Peter Cardillo, chief market economist at Spartan Capital Securities, expressed a similar view in that it isn’t a full warning bell yet. “It may not necessarily mean total negative growth, but it could mean a real slowdown,” he acknowledged. “That’s what the market is really spooked about,” he said.
According to some experts, the prolonged period of low interest rates, key feature of a post-recession economy, could be ambiguous and potentially sounding false alarms.
“It is one of the best indicators of recession, but it’s still a terrible indicator in the sense that it has preceded all recessions, but sometimes you have an inverted yield curve and you don’t have a recession,” stated James Berman, founder and president of JBGlobal LLC and an adjunct instructor of finance at the NYU School of Professional Studies.

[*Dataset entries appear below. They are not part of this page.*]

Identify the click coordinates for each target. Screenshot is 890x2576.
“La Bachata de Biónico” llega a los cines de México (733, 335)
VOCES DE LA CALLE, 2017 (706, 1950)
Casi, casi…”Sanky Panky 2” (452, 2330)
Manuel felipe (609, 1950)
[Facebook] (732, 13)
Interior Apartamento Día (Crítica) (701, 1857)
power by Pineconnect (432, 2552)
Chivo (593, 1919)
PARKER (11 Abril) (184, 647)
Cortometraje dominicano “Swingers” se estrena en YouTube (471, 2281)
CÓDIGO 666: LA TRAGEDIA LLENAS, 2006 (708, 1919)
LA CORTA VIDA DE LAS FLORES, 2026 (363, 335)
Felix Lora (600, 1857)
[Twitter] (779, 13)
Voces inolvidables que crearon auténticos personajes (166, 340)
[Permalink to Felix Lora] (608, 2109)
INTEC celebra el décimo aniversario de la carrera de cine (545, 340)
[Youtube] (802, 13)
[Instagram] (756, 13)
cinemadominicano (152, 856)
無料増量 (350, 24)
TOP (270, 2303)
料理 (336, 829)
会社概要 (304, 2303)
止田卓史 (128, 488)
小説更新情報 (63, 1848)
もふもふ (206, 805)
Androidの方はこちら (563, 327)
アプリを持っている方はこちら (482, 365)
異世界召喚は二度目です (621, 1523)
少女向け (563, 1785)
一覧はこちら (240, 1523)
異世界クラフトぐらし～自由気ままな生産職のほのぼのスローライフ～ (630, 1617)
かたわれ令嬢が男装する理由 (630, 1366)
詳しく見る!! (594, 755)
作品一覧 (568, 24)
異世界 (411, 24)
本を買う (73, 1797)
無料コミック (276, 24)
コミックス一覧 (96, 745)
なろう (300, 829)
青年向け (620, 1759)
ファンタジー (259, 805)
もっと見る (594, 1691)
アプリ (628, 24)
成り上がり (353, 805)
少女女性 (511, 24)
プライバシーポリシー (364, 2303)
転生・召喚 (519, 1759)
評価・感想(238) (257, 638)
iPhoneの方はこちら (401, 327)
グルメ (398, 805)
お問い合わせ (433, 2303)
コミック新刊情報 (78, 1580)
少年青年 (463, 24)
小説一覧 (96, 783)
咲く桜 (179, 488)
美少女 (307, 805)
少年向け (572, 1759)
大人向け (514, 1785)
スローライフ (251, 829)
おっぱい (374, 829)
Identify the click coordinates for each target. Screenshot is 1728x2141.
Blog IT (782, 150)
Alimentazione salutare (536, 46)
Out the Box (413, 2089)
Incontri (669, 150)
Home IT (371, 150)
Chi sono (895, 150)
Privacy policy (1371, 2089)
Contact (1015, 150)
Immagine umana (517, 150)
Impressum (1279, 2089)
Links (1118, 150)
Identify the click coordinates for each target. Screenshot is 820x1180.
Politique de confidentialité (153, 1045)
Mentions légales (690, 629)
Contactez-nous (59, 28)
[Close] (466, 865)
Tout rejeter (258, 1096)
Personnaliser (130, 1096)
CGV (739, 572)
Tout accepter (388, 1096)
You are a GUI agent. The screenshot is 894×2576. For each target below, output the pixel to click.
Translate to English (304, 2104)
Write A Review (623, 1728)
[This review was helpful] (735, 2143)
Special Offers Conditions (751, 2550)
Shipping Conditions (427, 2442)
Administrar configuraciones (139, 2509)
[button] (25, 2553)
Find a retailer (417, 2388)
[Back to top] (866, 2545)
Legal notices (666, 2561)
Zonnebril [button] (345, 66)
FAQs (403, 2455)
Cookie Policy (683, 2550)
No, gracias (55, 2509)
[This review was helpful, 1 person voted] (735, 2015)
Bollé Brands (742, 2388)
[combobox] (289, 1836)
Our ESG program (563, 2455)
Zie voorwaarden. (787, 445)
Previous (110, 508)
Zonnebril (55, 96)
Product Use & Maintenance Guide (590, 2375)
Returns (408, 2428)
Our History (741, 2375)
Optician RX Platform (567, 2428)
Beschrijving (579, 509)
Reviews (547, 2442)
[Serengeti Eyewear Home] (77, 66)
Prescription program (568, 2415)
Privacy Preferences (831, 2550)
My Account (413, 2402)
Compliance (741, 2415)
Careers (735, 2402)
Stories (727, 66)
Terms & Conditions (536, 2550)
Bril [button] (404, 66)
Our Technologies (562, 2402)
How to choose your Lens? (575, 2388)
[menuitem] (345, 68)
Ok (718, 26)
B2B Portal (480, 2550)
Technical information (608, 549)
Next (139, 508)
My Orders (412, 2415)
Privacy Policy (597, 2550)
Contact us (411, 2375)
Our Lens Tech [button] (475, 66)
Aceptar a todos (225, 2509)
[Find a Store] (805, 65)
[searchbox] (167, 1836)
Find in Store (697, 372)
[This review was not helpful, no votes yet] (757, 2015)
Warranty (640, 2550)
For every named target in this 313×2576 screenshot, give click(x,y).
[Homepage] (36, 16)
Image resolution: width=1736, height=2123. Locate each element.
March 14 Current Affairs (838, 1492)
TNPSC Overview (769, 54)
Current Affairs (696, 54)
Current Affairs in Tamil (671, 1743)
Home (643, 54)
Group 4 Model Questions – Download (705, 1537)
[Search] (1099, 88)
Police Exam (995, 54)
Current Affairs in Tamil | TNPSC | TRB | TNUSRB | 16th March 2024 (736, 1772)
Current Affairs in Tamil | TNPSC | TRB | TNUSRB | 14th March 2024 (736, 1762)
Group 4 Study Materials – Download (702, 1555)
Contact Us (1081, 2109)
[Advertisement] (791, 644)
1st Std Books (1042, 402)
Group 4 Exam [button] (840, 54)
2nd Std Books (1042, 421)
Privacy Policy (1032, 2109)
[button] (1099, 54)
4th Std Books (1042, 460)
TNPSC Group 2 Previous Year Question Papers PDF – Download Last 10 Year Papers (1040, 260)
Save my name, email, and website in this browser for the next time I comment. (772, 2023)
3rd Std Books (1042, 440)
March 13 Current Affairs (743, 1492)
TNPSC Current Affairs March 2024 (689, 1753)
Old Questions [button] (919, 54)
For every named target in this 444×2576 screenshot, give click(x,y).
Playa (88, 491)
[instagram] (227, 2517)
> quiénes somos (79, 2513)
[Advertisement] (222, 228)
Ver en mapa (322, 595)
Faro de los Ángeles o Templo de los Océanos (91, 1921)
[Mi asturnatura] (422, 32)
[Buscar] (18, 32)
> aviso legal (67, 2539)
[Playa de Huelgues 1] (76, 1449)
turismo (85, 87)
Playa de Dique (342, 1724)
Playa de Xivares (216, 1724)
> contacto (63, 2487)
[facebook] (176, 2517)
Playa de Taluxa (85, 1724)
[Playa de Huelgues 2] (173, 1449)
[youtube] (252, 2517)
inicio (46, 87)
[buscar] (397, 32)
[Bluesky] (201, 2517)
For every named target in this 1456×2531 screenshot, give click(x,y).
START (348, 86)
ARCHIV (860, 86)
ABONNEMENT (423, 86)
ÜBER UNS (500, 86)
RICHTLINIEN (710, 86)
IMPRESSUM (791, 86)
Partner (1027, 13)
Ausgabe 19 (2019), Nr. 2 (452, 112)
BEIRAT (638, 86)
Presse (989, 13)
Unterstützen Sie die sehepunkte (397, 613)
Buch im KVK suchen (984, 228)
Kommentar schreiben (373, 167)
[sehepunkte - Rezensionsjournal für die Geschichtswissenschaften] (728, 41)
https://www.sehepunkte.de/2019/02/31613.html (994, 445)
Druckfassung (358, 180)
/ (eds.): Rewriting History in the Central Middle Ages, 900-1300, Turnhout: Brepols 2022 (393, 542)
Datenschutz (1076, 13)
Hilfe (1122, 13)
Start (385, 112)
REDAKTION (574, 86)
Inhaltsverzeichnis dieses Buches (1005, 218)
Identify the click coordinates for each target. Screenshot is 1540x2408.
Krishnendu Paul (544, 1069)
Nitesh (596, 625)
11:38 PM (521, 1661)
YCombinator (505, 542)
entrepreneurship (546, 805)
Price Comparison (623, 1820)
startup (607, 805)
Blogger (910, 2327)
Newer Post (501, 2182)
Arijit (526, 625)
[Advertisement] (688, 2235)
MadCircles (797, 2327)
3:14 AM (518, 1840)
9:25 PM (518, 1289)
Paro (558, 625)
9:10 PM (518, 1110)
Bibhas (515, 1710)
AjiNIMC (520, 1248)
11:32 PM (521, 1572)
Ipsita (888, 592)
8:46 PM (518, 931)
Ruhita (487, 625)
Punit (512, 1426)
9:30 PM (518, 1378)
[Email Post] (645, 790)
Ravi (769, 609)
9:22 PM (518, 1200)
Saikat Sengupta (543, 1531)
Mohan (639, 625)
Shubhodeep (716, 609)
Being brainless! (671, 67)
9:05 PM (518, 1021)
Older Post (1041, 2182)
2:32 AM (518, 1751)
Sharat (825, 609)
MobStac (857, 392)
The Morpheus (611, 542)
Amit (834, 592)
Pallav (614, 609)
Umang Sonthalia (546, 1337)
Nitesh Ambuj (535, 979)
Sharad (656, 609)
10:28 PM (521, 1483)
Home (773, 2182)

“On the other hand, it’s a sign of some distortion,” he added. “Something’s out of whack.”
A significant drop in yields is a major threat for investors who are concerned about the risks associated with their portfolio assets.
“The biggest issue I think for the market when yields drop as low as they have is on the income appetite of investors, primary institutional investors,” said Andrew Thrasher, portfolio manager at Financial Enhancement Group and founder of Thrasher Analytics. Consequently, low yields lead investors to seek income from other riskier assets, which can be damaging during periods of volatility and steep market plunges.
A series of interest rate increases by the Federal Reserve over the past few years indicates the flexibility that U.S. fiscal policymakers have over their counterparts overseas. Simply put, American policymakers have more room to cut rates if needed.
Despite this, Barnes warned about the risks of the global nature of present-day economic activity. “The concern is that some of that weakness overseas could spill over into the U.S.,” he said. The benchmark federal funds rate is only at 2.5 percent, so even the relative flexibility of the Federal Reserve is limited.
Adding to threats associated with the inverted yield, geopolitical tumult, particularly President Trump’s trade war with China and the unresolved Brexit crisis, remains a key threat to economic growth. Besides the prospect of negative growth for the economy, these political crises can result in decreases in consumer confidence and spending.
“I don’t think we’re headed for negative growth right now, but if we don’t get a trade deal — if this trade war is not stopped and they don’t lift the tariffs in China — they could be headed for a hard landing, and if China winds up in a hard landing, you can rest assured that the global market will follow as well,” Cardillo expressed.
North said he is looking out for another indicator in The Conference Board’s survey of current and future consumer confidence in the economy. The Conference Board is a non-profit business membership and research organization that conducts economics and public policy research.
“That split is very wide to the negative,” he said, highlighting that Americans expect conditions to decline. If the job market weakens once again, a resulting crisis of confidence could create a negative feedback loop that brings down economic growth and eventually spirals into a recession. Economic experts will be on their feet to see if February’s notably slowed job growth was an exception—or a debut of what’s to come. “If we start to see [unemployment] back up, that would be another affirmation of future weakening,” North said.